= Heather Stott =

English weather forecaster

Heather Stott is an English weather forecaster and presented the weather forecasts on BBC North West Today until 2012.

Born in Macclesfield, Cheshire Stott originally trained as a journalist in Newcastle upon Tyne and worked part-time for the Newcastle hospital radio station Radio Tyneside. After graduating, she joined the BBC in Manchester as a programme researcher for local radio and television. Her first television appearance came after completing her studies at the Met Office College in Berkshire, becoming BBC North West's second on-screen weather presenter in 1998. Around the same time, Stott began co-presenting the BBC Radio Manchester (previously BBC GMR) breakfast show.

Stott joined Channel M Television (Manchester's television channel) in 2006 as co-anchor in the nightly news programme with Andy Crane. She left the following year.

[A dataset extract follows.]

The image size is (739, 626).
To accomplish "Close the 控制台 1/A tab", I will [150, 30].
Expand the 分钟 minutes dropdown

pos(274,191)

Until 2012, Stott was the regular weather presenter for BBC North West Today breakfast and lunchtime bulletins. She also presented a mid-morning show on BBC Radio Manchester.

In November 2009, Stott invited her radio listeners to sponsor her to shave her head, raising money for BBC Children In Need. Her hair was shaved off during the live evening programme North West Tonight on Friday 20 November.

Stott is famous for using the term 'sunshine and showers' in almost every weather forecast she presents.

==Personal life==
Stott was announced as leaving BBC North West on 26 October 2012, returning to Australia (Brisbane). She had lived in Macclesfield with her four children and husband, Ian (a dentist). She previously lived in Australia before returning to the UK in 2003.

Before her career in media, Stott was cabin crew for a major UK airline and is also a qualified nurse, and has previously worked in a hospital Accident and Emergency department.